_Exercise passage:_

+ + + + + + +

Silas Lamson (1778–1855) was a 19th-century American inventor and manufacturer of scythe handles, agricultural implements, knives and cutlery. The business he started in 1837, Lamson & Goodnow, became one of the largest cutlery companies in the United States, and still exists as Lamson, located in Westfield, Massachusetts. Late in life his behavior became eccentric. He would appear at abolitionist meetings and religious reform meetings in a long white beard and white robe, carrying a large scythe. Descriptions referred to him as 'Father Lamson.'

==Business career==
In 1834, Lamson patented a method for manufacturing curved snath handles for scythes used to harvest hay and wheat. The downward curve of the handle was an ergonomic improvement over straight-handled scythes. Three years later he partnered with two of his sons and with Abel Goodnow to found Lamson & Goodnow, a knife manufacturing company, in Shelburne Falls, Massachusetts. By the time of the Civil War, the company employed more than 500 workers. The company exists in the 21st century as Lamson.

+ + + + + + +

_Activities:_
1. According to the passage on Silas Lamson, how many workers did Lamson & Goodnow employ by the time of the Civil War?
2. Decide whether each statement agrees with the passage on Silas Lamson: (a) Lamson & Goodnow was founded in Shelburne Falls, Massachusetts; (b) Lamson founded the company with three of his sons; (c) straight-handled scythes were an ergonomic improvement over curved ones. For each, answer yes or no and quote the words of the passage that decide it.

+ + + + + + +

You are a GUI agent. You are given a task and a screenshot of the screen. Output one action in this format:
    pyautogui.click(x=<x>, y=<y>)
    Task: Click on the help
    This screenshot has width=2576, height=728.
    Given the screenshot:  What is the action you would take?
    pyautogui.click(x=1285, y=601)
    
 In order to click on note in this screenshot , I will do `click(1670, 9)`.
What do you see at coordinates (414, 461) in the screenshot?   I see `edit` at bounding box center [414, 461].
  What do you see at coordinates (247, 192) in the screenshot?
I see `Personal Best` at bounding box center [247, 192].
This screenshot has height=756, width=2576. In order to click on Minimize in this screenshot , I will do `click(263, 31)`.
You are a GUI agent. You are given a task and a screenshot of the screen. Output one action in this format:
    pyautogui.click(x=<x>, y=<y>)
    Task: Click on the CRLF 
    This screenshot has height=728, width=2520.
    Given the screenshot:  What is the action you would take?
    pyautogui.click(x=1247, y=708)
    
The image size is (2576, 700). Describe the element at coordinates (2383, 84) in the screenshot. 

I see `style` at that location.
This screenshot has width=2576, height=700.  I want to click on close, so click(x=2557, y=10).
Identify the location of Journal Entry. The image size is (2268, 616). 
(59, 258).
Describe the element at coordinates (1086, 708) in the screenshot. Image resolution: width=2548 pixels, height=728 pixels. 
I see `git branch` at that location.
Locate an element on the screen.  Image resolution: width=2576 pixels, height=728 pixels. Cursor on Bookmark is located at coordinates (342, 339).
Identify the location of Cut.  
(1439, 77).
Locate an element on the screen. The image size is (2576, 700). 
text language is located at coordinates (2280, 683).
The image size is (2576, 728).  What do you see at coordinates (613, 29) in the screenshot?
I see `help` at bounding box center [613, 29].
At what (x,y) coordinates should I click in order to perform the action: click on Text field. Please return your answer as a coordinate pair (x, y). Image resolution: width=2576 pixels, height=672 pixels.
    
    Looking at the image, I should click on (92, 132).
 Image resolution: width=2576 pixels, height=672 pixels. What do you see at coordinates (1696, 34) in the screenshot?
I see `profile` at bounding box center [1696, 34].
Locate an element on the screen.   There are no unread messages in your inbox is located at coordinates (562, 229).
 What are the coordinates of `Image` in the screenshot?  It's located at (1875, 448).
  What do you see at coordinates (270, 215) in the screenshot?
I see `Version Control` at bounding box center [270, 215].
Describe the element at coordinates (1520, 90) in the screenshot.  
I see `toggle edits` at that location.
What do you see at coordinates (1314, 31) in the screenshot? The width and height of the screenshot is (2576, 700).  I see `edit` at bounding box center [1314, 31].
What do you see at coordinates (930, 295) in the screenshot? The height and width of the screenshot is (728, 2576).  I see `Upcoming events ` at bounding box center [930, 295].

+ + + + + + +

_Results of the exercise:_
1. More than 500 workers.

2.
(a) Yes: "to found Lamson & Goodnow, a knife manufacturing company, in Shelburne Falls, Massachusetts"
(b) No: "he partnered with two of his sons and with Abel Goodnow"
(c) No: "The downward curve of the handle was an ergonomic improvement over straight-handled scythes."